Both drugs are so-called ‘exon-skipping’ therapies, which aim to restore the function of a protein called dystrophin that is impaired in DMD. The rare genetic disease affects boys and is characterised by severe muscle-wasting that generally leads to death before the age of 30.

Eteplirsen’s delay was caused by US Food and Drug Administration (FDA) concerns about the clinical endpoints used in clinical trials of the drug, and was announced shortly after Prosensa filed a ‘rolling’ marketing application for drisapersen last month. 

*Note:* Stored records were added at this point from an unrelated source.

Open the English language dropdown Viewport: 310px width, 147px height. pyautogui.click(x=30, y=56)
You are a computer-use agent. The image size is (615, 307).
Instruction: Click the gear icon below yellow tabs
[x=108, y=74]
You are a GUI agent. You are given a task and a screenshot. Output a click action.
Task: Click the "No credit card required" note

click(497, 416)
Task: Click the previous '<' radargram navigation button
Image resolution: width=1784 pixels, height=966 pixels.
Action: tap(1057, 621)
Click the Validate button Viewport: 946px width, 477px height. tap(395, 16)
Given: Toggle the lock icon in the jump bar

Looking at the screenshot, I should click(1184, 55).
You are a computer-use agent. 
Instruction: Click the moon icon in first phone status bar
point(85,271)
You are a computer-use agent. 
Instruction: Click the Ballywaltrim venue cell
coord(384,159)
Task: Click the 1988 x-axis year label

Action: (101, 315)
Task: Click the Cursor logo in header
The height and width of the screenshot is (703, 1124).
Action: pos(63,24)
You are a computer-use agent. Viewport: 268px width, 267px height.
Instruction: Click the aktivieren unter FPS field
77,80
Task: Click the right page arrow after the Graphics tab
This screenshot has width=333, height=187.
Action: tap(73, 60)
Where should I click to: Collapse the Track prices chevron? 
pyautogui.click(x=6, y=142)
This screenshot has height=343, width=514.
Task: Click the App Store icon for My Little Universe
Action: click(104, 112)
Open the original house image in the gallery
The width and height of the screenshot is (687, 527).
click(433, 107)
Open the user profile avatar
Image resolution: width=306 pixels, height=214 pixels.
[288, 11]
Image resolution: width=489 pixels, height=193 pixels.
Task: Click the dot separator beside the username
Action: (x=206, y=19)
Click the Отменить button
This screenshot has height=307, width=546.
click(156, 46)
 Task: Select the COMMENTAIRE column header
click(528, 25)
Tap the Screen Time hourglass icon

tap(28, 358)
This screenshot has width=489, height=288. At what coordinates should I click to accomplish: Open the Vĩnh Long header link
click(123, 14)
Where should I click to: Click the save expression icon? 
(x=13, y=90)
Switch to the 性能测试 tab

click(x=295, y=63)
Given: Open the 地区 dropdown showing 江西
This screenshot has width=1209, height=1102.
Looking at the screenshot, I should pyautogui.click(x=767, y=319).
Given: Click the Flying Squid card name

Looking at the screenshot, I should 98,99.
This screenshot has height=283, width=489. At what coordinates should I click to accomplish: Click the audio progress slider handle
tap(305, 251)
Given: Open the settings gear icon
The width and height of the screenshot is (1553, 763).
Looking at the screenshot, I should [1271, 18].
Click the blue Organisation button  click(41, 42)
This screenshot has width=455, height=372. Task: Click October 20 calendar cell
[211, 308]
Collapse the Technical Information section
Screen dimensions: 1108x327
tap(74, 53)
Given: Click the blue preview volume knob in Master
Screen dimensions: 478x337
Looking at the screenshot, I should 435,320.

Meanwhile, in Europe, PTC Therapeutics recently became the first company to secure approval for a DMD therapy after its Translarna (ataluren) product was cleared by the European Medicines Agency (EMA) to treat a different form of DMD caused by ‘nonsense’ mutations.

BioMarin’s milestone payments are dependent on drisapersen securing approval in the US before 15 May 2016 and in Europe no later than 15 February 2017.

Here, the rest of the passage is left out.